Take the lines from the one with "Choose the brush drawing tool" to the end of the listing, both ends included, and quote them exactly, leaving pictures out.

--- PROVIDED DATA ---

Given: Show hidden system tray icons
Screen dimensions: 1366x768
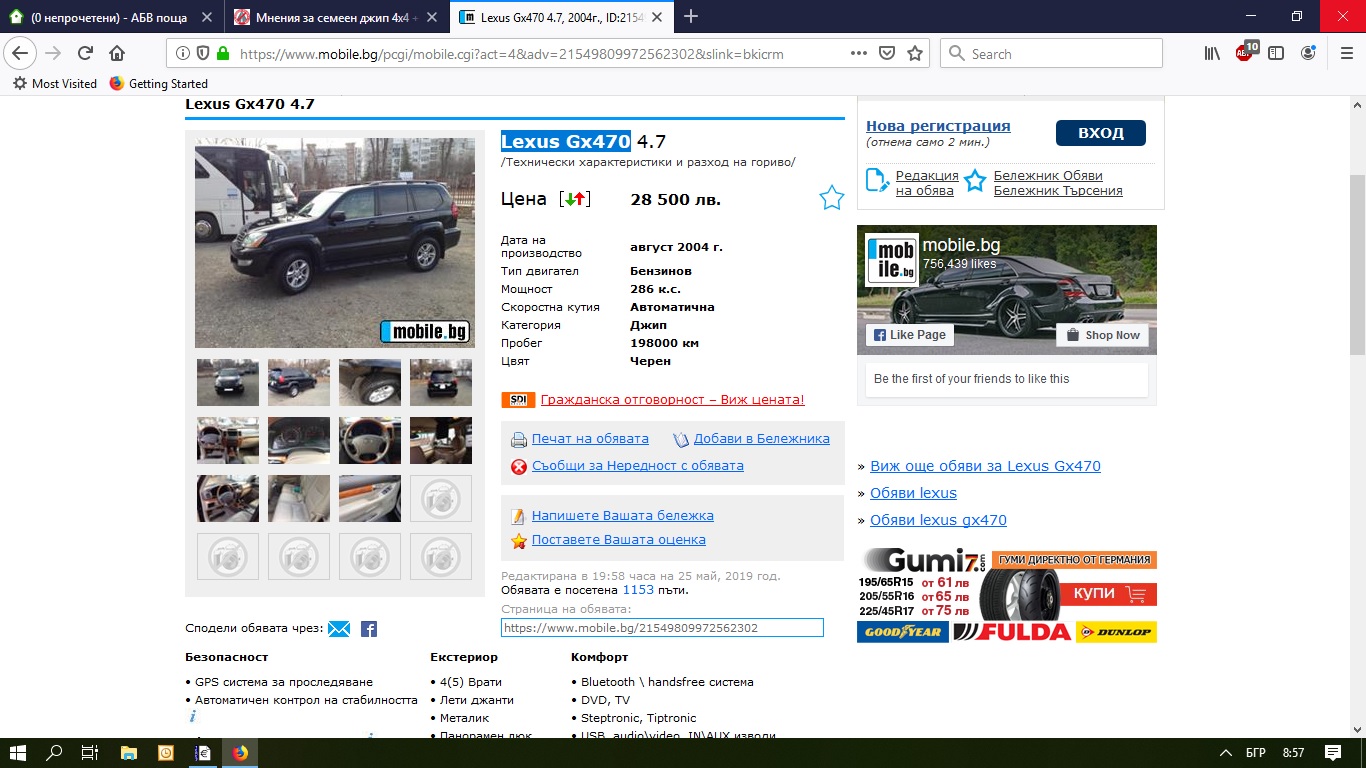Looking at the screenshot, I should [x=1226, y=752].
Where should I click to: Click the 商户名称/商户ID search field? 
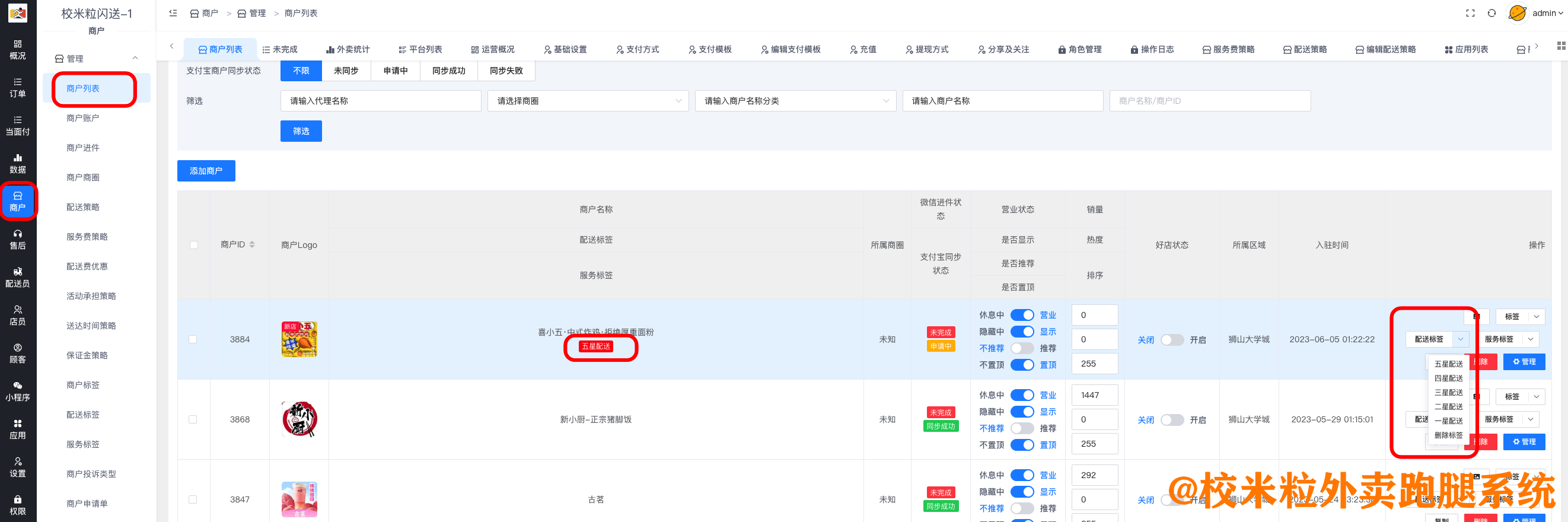tap(1209, 101)
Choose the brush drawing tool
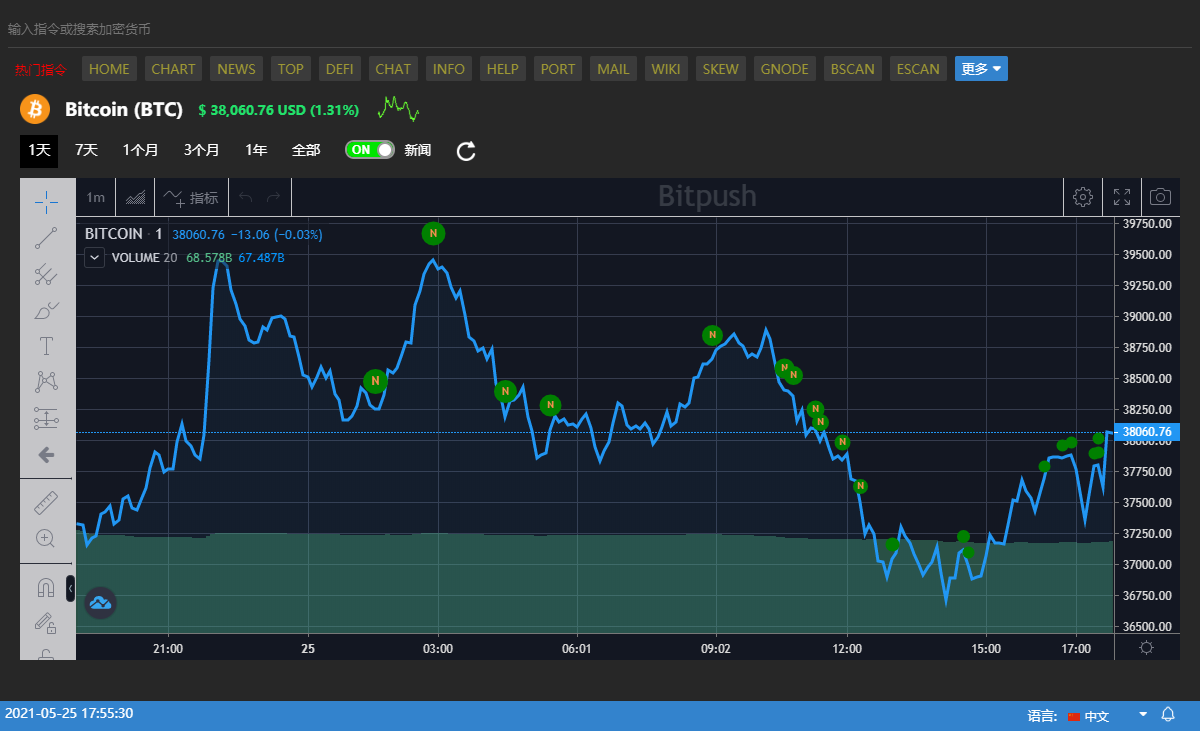The image size is (1200, 731). [46, 310]
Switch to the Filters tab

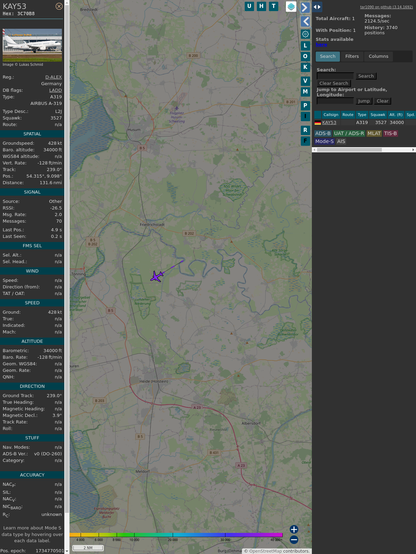pos(352,56)
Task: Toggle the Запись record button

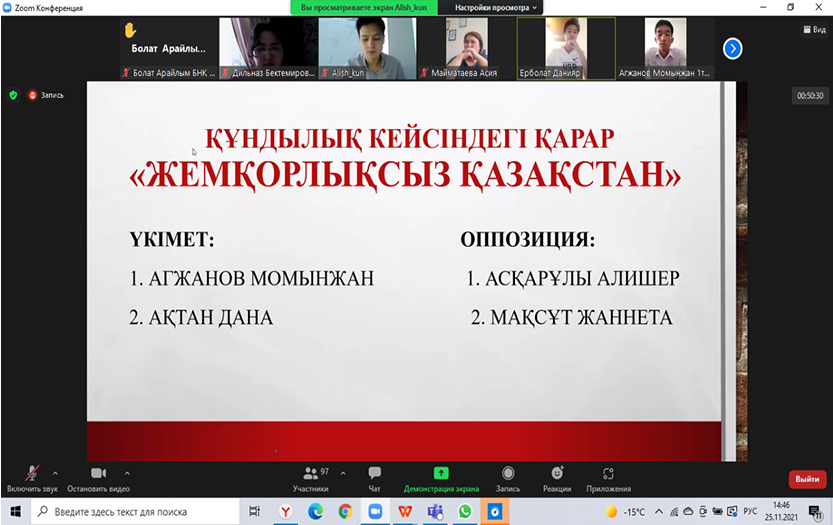Action: [508, 474]
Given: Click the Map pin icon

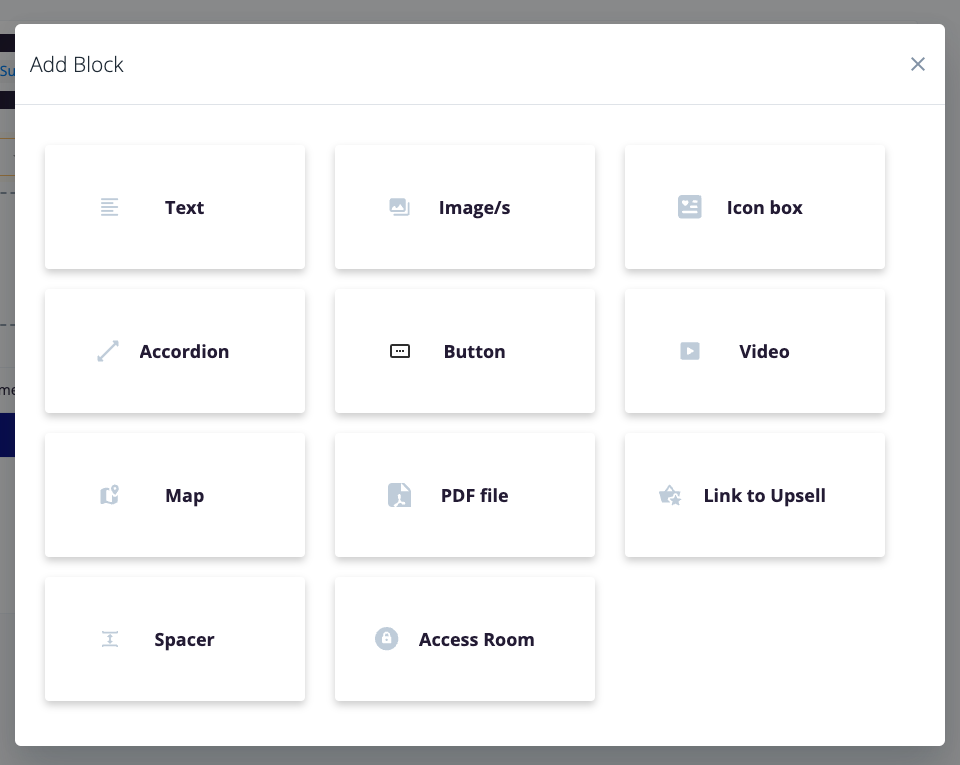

---

▸ **THE COMPLETED TASK**:
Choose the brush drawing tool
The image size is (1200, 731). [46, 310]
Switch to the Filters tab

pos(352,56)
Task: Toggle the Запись record button

Action: [508, 474]
Given: Click the Map pin icon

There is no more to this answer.